Musik gegen eine lärmende Welt
ERSTE WANDERUNG – Meditative Stille
Von der Organisation des Klanges
Der Wiener Wahn (frei nach Richard Wagner)
Orchester als Spiegel der Welt
ZWEITE WANDERUNG – Natur der Stille
Vom Konsum des Klanges
DRITTE WANDERUNG – Geist der Stille
Vom Produzieren des Klanges
Aus meiner Werkstatt I: Beethovens Neunte
Aus meiner Werkstatt II: Der Rosenkavalier
VIERTE WANDERUNG – Ewigkeit der Stille
VORWORT und DANK
Eigenartig!
Als der Brandstätter Verlag im August 2019 an mich mit der Frage herantrat, ob ich ein Buch schreiben wolle, war ich mir nicht sicher, ob ich das machen solle. Dann fanden wir in Axel Brüggemann den richtigen Partner, der bereit war, meine Gedanken aufzuzeichnen. Im Dezember darauf trafen wir uns regelmäßig, und in diesen Treffen kristallisierte sich schnell ein Arbeitstitel für das Buch heraus: Aus der Stille. Und dann kam Corona mit dem weltweiten Stillstand. Eigenartig – ein Zufall?

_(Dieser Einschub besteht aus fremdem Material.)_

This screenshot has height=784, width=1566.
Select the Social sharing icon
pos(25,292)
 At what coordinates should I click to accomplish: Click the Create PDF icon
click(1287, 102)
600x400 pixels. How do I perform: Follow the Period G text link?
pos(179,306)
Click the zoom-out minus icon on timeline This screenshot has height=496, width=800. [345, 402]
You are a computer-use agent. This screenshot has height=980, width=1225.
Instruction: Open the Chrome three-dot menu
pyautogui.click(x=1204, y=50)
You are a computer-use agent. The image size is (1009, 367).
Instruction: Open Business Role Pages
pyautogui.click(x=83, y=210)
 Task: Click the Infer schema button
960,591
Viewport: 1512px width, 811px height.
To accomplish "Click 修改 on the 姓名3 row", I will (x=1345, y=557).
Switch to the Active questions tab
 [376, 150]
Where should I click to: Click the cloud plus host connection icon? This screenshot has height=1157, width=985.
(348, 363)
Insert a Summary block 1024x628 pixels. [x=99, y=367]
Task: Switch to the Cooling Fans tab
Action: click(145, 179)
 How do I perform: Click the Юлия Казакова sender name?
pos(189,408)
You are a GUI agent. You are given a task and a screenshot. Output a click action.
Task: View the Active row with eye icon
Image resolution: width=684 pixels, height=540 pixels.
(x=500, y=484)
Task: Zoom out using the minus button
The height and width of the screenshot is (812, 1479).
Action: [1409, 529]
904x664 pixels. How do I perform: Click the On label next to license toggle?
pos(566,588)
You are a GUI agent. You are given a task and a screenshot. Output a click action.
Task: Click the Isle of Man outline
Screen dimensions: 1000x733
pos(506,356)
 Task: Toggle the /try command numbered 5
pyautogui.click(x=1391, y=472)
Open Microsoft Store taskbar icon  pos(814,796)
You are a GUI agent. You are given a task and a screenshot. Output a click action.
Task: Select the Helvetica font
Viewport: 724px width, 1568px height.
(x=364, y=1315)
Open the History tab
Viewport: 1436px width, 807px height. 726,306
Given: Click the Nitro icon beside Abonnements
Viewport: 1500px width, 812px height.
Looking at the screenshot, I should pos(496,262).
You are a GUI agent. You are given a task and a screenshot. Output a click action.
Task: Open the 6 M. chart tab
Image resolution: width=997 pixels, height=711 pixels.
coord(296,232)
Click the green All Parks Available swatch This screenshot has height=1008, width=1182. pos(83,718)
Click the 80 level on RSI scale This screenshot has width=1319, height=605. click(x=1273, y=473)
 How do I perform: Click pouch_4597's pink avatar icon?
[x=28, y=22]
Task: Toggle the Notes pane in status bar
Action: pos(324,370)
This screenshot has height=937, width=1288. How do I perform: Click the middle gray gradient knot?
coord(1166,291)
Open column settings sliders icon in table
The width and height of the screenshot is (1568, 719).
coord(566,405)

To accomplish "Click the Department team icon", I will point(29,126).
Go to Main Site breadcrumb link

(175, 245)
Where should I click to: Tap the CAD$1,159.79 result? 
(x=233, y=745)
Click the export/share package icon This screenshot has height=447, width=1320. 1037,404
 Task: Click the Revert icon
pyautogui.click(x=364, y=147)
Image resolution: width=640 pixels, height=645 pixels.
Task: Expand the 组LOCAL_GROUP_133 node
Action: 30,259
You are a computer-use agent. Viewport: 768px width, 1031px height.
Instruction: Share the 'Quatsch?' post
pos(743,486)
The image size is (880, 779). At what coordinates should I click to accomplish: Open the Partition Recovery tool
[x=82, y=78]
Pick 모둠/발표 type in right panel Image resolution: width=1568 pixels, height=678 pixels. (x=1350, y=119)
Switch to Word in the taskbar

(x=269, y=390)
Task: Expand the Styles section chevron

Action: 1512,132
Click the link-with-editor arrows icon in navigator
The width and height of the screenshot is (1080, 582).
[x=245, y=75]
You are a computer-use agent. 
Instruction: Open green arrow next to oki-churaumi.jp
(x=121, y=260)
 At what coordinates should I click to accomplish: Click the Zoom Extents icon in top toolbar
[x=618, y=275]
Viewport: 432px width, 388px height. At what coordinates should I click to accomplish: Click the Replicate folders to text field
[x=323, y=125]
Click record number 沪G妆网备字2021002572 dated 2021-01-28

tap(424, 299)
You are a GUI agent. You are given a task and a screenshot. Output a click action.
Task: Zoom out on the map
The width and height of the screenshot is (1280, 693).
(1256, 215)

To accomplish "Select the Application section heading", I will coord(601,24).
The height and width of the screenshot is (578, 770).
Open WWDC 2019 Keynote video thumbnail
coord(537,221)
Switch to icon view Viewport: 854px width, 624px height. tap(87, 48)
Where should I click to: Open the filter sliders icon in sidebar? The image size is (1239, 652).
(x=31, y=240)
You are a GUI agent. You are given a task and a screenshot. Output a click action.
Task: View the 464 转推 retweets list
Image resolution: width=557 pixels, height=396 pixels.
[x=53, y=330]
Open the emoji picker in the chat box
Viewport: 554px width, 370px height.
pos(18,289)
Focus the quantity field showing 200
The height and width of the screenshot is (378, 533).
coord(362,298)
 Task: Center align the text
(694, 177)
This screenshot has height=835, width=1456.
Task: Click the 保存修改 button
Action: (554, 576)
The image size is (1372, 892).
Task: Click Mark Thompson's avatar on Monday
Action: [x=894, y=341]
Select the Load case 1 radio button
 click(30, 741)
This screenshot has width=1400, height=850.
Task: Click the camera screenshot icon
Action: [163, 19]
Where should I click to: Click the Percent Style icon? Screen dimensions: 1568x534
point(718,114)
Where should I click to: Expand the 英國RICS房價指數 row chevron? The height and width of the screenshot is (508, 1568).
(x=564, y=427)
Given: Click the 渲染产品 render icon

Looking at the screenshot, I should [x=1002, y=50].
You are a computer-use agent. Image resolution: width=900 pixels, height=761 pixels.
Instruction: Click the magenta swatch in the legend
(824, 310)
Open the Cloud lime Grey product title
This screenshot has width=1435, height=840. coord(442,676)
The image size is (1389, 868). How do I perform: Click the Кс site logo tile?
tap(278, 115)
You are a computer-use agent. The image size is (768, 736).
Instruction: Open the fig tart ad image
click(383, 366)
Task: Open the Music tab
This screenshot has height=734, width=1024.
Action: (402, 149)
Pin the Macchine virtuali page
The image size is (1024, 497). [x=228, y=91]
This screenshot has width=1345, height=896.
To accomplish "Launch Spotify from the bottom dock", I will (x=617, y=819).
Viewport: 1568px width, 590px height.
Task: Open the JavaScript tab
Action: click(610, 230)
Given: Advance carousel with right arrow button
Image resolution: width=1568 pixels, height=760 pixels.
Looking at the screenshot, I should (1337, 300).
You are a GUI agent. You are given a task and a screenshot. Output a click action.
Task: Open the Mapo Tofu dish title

Ich schreibe diese Worte während der ersten Tage des kompletten Shutdowns in Österreich. Eine Art unfreiwilliger und erzwungener Rückzug aus der Welt. Eine fürchterliche Art, zur Ruhe gezwungen zu werden. Keiner kann derzeit absehen, wie die Situation sich entwickeln wird. Aber ich hoffe sehr, dass am Ende dieser globalen Krise, die fraglos viele Opfer fordern wird, auch ein Aufatmen stattfindet. Und dass nach diesem Aufatmen ein Bewusstsein für die Stille bestehen bleibt und der Verzicht als Möglichkeit begriffen wird, das Wesentliche zu hinterfragen und vielleicht sogar neu zu ordnen – individuell und als Gesellschaft.
Ich war mir zuerst nicht über die Ziele dieses Buches sicher, aber während der Arbeit daran wurde mir immer mehr bewusst, dass es auch als Wegweiser für die nächsten Generationen von Musikern gemeint ist. Um ihnen Mut zu machen, sich von ersten Erfolgen nicht blenden und schon gar nicht korrumpieren zu lassen. Ihnen und allen Lesern möchte ich mitgeben, dass auch ein nach außen hin erfolgreiches Leben aus vielen Höhen und Tiefen besteht, aus Kurven, bei denen man nicht weiß, was hinter der Biegung auf einen wartet. Stromlinienförmige Karrieren waren mir schon immer suspekt.
So ist auch mein Unfall 1978 ein unfreiwilliges Symbol dafür: Der Wagen kam vom Weg ab und es bedurfte nach diesem dramatischen Ereignis einer großen Kraftanstrengung, um auf den Weg ins Leben zurückzufinden. Ich will Mut machen, an die eigenen Talente zu glauben, für seine Überzeugungen einzustehen, die man durch Suchen und Schürfen gewonnen hat, auch wenn es nicht dem Zeitgeist entspricht – sowie nicht auf jeden Zug aufzuspringen, der in unserer heutigen Kultur der permanenten Aufgeregtheit bereitsteht. Viele im Moment schmerzhafte Erlebnisse stellen sich im Nachhinein als wichtige und richtige Weichenstellungen dar. Dankbar bin ich für die großen Momente und wunderbaren Begegnungen, wie sie ein Künstlerleben mit sich bringen.